#### TASK INPUTS

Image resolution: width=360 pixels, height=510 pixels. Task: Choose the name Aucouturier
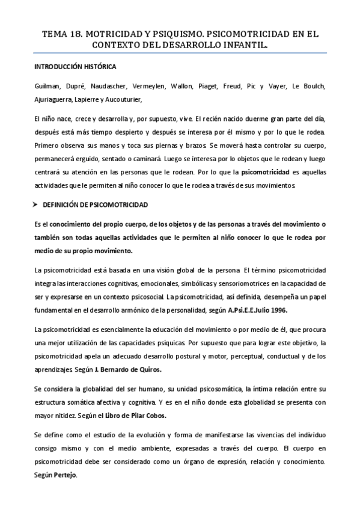pyautogui.click(x=126, y=100)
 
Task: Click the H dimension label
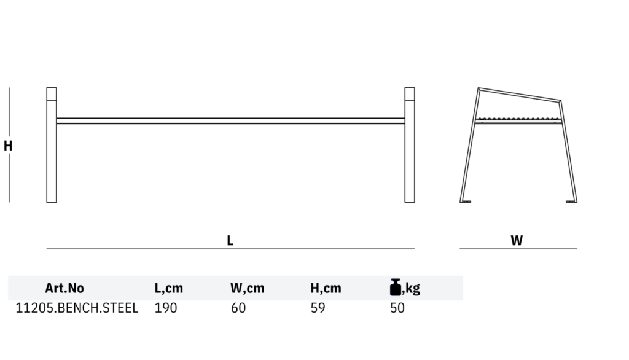[x=8, y=146]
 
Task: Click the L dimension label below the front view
[x=230, y=241]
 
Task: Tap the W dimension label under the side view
[x=517, y=241]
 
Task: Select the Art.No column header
[x=64, y=288]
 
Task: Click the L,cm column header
[x=168, y=288]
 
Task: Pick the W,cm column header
[x=248, y=288]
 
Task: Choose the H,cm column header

########

EXERCISE PROMPT
Copy every line of the entries above word for word, leaving out the pictures.

EXERCISE ANSWER
Image resolution: width=360 pixels, height=510 pixels. Task: Choose the name Aucouturier
pyautogui.click(x=126, y=100)
 
Task: Click the H dimension label
[x=8, y=146]
 
Task: Click the L dimension label below the front view
[x=230, y=241]
 
Task: Tap the W dimension label under the side view
[x=517, y=241]
 
Task: Select the Art.No column header
[x=64, y=288]
 
Task: Click the L,cm column header
[x=168, y=288]
 
Task: Pick the W,cm column header
[x=248, y=288]
 
Task: Choose the H,cm column header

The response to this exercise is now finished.